Intervenção de terceiros e inclusão das seguradoras em ações de consumo no CDC, o CPC/2015 e a nova “Lei de Seguros”
Palavras-chave:
Denunciação da lide, Seguradora, Código de Defesa do Consumidor, Cadeia de fornecimento, Distinguishing, Fungibilidade, Lei nº 15.040/2024, Tutela jurisdicional efetivaResumo
O artigo analisa a aplicabilidade da intervenção de terceiros para o ingresso de seguradoras em ações de consumo movidas contra o segurado, criticando decisões que vedam essa participação com base em interpretações equivocadas da jurisprudência do STJ. Sustenta-se que a proibição da denunciação da lide (art. 88 do CDC) visa evitar discussões sobre responsabilidade subjetiva entre membros da mesma cadeia de fornecimento, não se aplicando indistintamente às relações securitárias, de natureza jurídica diversa.

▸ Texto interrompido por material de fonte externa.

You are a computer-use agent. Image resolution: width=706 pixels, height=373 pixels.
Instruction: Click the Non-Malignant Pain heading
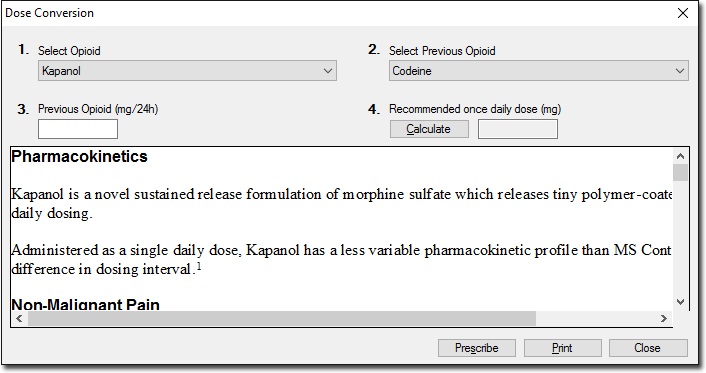(86, 305)
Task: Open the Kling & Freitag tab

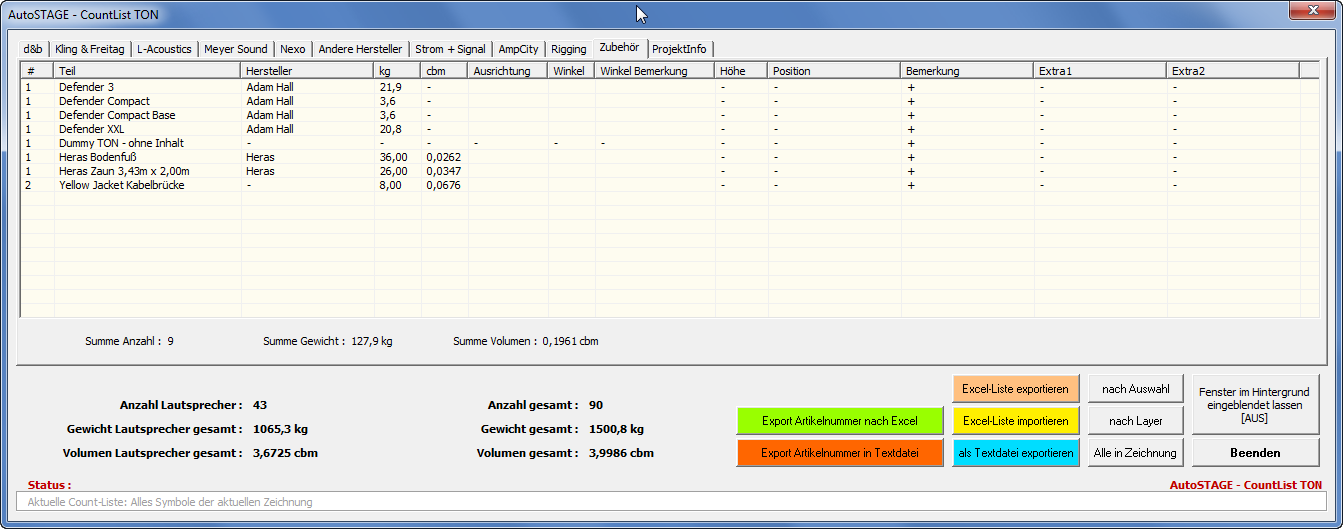Action: pyautogui.click(x=90, y=49)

O precedente paradigmático do STJ (REsp 1.165.279/SP), ao ampliar a vedação entre fornecedores, ressalvou expressamente a integração da seguradora com fundamento no art. 101, II, do CDC. Além disso, a Lei nº 15.040/2024 (Lei de Seguros Privados) passou a disciplinar essa participação na lide consumerista, sem reconhecer responsabilidade solidária quanto ao título original.
À luz do princípio da instrumentalidade das formas, a intervenção pode ocorrer por chamamento ao processo ou por denunciação da lide — modalidade tecnicamente mais alinhada à relação securitária. Conclui-se que a única interpretação absolutamente incompatível com o ordenamento jurídico é a vedação irrestrita de qualquer intervenção da seguradora.